Bastidores da Bahia: a tese sobre Rui e Wagner, o avanço de Zé Chico e novas articulações partidárias

Chapa articulada
Um deputado do PSD vem divulgando uma teoria inusitada sobre as eleições de 2026. Segundo ele, o ministro da Casa Civil, Rui Costa (PT), planeja disputar uma vaga no Senado, enquanto o atual senador Jaques Wagner (PT) abriria mão da reeleição para ser seu suplente. No cenário idealizado, com a reeleição de Lula (PT) confirmada, Rui retornaria ao governo federal e Wagner assumiria o mandato.
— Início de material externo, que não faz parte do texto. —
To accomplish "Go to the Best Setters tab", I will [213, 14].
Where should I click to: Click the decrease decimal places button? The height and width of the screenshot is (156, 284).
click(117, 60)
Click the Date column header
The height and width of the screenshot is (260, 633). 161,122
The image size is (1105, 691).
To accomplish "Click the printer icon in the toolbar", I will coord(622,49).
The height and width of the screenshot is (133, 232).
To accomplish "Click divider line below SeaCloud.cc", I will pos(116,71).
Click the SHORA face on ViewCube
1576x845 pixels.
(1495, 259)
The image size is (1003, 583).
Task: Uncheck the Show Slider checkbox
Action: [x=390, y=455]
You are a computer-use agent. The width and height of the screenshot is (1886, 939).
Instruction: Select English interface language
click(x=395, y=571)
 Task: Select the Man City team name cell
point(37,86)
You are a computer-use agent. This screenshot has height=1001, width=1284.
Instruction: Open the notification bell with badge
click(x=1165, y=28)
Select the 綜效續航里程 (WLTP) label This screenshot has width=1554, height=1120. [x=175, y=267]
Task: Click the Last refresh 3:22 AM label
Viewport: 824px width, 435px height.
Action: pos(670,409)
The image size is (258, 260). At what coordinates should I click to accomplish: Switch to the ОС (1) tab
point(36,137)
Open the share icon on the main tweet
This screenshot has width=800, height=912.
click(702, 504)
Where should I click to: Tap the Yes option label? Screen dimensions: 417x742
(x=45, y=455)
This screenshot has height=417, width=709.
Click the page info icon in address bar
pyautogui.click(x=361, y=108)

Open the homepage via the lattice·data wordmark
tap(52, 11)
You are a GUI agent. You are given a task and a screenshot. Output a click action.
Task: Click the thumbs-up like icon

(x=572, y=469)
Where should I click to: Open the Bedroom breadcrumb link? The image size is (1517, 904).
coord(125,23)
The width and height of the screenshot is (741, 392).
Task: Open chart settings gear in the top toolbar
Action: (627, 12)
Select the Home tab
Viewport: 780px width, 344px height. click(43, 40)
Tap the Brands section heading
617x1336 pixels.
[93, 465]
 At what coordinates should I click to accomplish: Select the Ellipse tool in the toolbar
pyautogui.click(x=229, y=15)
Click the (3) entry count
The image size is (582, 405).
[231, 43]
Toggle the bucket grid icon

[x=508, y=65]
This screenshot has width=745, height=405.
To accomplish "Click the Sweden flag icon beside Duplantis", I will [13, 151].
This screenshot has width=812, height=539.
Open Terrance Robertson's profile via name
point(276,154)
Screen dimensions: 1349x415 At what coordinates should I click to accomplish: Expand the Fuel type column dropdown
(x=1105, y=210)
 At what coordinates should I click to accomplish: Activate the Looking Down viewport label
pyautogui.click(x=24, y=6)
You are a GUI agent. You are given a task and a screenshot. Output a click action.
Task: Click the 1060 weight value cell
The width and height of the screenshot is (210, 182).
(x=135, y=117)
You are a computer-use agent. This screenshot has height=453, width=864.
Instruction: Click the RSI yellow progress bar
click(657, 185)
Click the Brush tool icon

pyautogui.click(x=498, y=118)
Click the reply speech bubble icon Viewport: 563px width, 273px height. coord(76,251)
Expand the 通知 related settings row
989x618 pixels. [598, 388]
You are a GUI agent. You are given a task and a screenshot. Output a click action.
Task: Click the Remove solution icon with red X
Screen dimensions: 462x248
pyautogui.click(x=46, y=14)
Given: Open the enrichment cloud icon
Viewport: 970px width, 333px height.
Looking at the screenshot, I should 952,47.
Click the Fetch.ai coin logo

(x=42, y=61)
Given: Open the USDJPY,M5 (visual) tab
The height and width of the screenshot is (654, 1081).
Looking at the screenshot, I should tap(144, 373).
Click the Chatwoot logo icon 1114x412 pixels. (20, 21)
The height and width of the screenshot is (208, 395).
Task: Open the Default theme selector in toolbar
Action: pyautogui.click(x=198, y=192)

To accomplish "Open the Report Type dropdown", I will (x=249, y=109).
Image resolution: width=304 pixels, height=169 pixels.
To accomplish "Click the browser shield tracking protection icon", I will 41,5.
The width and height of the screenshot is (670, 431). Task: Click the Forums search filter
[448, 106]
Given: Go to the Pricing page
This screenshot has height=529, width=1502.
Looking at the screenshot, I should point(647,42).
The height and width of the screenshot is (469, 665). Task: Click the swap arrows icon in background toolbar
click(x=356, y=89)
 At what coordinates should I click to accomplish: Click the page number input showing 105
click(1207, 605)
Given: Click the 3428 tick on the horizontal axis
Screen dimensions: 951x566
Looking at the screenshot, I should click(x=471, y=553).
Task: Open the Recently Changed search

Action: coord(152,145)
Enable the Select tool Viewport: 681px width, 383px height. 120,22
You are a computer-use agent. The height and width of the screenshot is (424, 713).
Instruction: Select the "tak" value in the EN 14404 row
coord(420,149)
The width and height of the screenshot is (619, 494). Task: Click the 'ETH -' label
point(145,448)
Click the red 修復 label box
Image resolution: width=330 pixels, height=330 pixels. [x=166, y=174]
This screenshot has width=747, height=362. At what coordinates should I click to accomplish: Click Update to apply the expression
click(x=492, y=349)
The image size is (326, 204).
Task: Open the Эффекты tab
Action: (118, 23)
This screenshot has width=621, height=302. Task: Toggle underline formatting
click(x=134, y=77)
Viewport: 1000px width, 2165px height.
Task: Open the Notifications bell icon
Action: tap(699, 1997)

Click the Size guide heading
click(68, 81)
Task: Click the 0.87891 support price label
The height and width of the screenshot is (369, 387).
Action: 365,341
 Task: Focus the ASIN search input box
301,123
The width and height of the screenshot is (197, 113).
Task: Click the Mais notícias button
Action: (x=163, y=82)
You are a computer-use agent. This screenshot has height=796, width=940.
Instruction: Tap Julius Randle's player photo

Assim, o senador Angelo Coronel (PSD) teria o caminho livre para tentar sua recondução.

Estratégia improvável
A mesma hipótese prevê que Rui Costa voltaria a concorrer ao governo da Bahia em 2030, após um eventual segundo mandato de Jerônimo Rodrigues (PT). Caso o plano se concretizasse, Wagner deixaria a suplência para exercer integralmente o cargo de senador. A proposta, porém, é vista como pouco realista, até mesmo entre aliados, por depender de uma sequência de circunstâncias políticas improváveis.

Força em alta
Rui Costa também voltou a demonstrar influência no governo federal. Ele deve indicar o novo superintendente da Codevasf em Bom Jesus da Lapa, substituindo Harley Xavier, aliado do deputado Arthur Maia (União). Maia foi afastado do cargo após votar contra o governo em pautas do Planalto. A mudança reflete uma reconfiguração do equilíbrio de forças políticas entre grupos baianos no governo federal.

Reorganização em Feira
O empresário e suplente de deputado federal Zé Chico assumiu a presidência do União Brasil em Feira de Santana, a convite do prefeito José Ronaldo, seu aliado de longa data. A mudança marca uma nova fase de reestruturação política na segunda maior cidade da Bahia e aumenta a disputa eleitoral de 2026 na região.

Olho em 2026
A nomeação de Zé Chico fortalece os planos de José Ronaldo de lançá-lo candidato nas próximas eleições, seja para deputado estadual ou federal. Em 2022, o empresário alcançou mais de 34 mil votos. Caso tente novamente a Câmara dos Deputados, enfrentará concorrentes próximos do prefeito, como o vice Pablo Roberto (PSDB) e o ex-prefeito Colbert Martins (PRD).

Conversas de bastidor
O deputado federal Félix Mendonça Júnior (PDT) e o ex-prefeito de Irecê Elmo Vaz (Avante) foram vistos em diálogo reservado durante o Gentio Fest, em Gentio do Ouro. Em 2024, Félix apoiou o candidato Figueredo Amorim (PDT), enquanto Elmo foi derrotado por Murilo Franca (PSB). Agora, ambos devem se enfrentar em 2026 na disputa por vagas na Câmara Federal.

Rumo ao Avante
O prefeito Murilo Franca pode seguir o exemplo de Elmo Vaz e se filiar ao Avante, com apoio do deputado Ronaldo Carletto, líder estadual da legenda. Apesar de não correr risco de perder o mandato, Murilo deve aguardar o momento estratégico para formalizar sua mudança partidária.

Guinada no oeste
O prefeito de Santa Maria da Vitória, Tonho de Zé de Agdônio, oficializou sua filiação ao MDB, após deixar o União Brasil. O partido espera que sua irmã, Bete de Zé de Agdônio — pré-candidata a deputada estadual — também migre para a legenda. Mesmo tendo apoiado ACM Neto (União) em 2022, Tonho já faz parte da base do governador Jerônimo Rodrigues (PT), mas pretende manter o apoio ao deputado Manuel Rocha (União) em sua candidatura à Câmara Federal.